En cuanto a las mujeres que frecuentaban las milongas, prestaba  más atención a las menos agraciadas que bailaran bien que a las más bellas. No era tan frecuente encontrar la belleza física  unida a la aptitud para la danza y cuando esa conjunción se manifestaba, Aldo la observaba extasiado e imaginaba lo maravilloso que hubiera sido si él hubiera sabido bailar y ella hubiera aceptado su invitación y se hubieran deslizado por la pista entre cortes y quebradas, juntas las cabezas, ligeramente inclinado él, como demanda el tango milonguero o derecho, circunspecto, sin mucho movimiento de torso,  como correspondía al tango de salón.
El tiempo corría raudamente, sin el menor atisbo de fatiga que lo retrasara, y Aldo seguía yendo a la milonga con la misma constancia que le exigía la escuela en  sus años de infancia, siempre fervorosamente atento al espectáculo. No lo sabía, pero se había convertido en un verdadero experto y podía juzgar con total acierto las virtudes y defectos de los bailarines. Pero no podía hacer lo que ellos hacían, ni siquiera equivocándose, porque no sabía bailar.

Una noche, Aldo  observó a una pareja formada por un eximio bailarín y una hermosa desconocida. Pasaron frente a su mesa bailando "Tres esquinas". La conjunción era perfecta, pero los movimientos de ella eran tan delicados y había tanta gracia en ellos que parecía  como si el maestro, más que conducirla, solo se limitara a seguirla en sus desplazamientos. En uno de esos momentos de descanso en los que las parejas se sueltan y vuelven a sus sitios, Aldo siguió con la mirada a la fascinante bailarina cuando ella regresaba a una mesa no compartida con nadie y no muy distante de la suya. Sus ojos se encontraron y ella le sostuvo la mirada. Aldo sintió una suerte de deslumbramiento. No supo cuanto tiempo pasaron mirándose. Sonaban los primeros acordes de "9 de Julio". Ella asintió con la cabeza como si él la hubiera invitado a bailar, pero él no había hecho movimiento alguno. La mujer sonrió, se incorporó y caminó hacía la pista. Aldo hizo lo mismo sin saber que fuerza lo impulsaba y se encontraron frente a frente.
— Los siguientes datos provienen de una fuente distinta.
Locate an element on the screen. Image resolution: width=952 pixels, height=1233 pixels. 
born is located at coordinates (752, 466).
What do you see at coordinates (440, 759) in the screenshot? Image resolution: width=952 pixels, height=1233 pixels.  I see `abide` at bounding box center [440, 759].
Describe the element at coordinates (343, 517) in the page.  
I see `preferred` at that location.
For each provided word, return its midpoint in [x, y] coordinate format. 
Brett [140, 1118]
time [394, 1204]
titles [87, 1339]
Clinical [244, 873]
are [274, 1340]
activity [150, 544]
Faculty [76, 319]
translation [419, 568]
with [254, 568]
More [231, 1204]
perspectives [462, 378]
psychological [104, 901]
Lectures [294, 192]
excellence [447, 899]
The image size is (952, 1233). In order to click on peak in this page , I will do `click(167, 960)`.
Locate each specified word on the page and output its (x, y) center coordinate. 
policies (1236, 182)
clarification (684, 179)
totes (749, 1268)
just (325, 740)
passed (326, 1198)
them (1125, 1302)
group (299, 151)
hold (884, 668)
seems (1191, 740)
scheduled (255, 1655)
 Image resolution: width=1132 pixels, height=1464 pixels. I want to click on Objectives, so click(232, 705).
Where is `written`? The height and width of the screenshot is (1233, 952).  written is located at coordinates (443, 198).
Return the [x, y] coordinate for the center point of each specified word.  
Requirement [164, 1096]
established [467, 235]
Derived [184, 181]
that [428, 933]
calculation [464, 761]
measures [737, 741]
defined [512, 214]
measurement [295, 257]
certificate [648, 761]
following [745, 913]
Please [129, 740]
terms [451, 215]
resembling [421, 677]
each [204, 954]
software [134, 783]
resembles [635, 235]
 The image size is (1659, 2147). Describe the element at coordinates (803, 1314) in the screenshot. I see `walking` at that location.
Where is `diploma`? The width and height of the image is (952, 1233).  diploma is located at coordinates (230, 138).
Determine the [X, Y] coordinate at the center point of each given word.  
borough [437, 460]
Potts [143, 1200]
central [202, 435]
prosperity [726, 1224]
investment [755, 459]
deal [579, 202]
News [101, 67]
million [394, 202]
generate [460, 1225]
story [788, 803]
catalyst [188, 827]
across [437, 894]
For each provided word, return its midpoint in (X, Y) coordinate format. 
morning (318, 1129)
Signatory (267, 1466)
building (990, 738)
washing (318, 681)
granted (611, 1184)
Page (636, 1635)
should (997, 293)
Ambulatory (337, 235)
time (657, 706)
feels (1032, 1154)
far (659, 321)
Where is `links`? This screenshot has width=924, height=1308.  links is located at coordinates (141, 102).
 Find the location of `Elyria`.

En el rostro de ella había una expresión serena acompañada de una sonrisa leve. El la tomó del talle y comenzaron a deslizarse por la pista con la elegancia suprema  con que lo hacían sus viejos en el patio de la casa de Colegiales. Aldo solo veía el rostro de ella muy cerca del suyo. Lo que lo rodeaba había desaparecido. Conducía a su compañera sin la menor vacilación y ella respondía  a la insinuación de sus dedos en el talle no como si los sintiera, sino como si los adivinara. Dieron una vuelta completa en la pista. Ambos compartían la sensación de haber bailado en un espacio sin límites. Cuando los últimos compases de "9 de julio" aún vibraban en el aire, seguían abrazados, como si no hubiera habido nadie en torno, mirándose,  como lo habían hecho todo el tiempo mientras bailaban, hasta que cayeron en la cuenta que estaban rodeados de otros bailarines que aplaudían y que los aplaudían a ellos. Esa noche mágica Aldo no se marchó solo de la milonga y siguió frecuentándola, siempre acompañado de la misma bailarina misteriosa que jamás volvió a bailar con otro que no fuera él. Había dejado de mirar, ahora bailaba, y lo hacía como su viejo, como si no hubiera hecho otra cosa en su vida.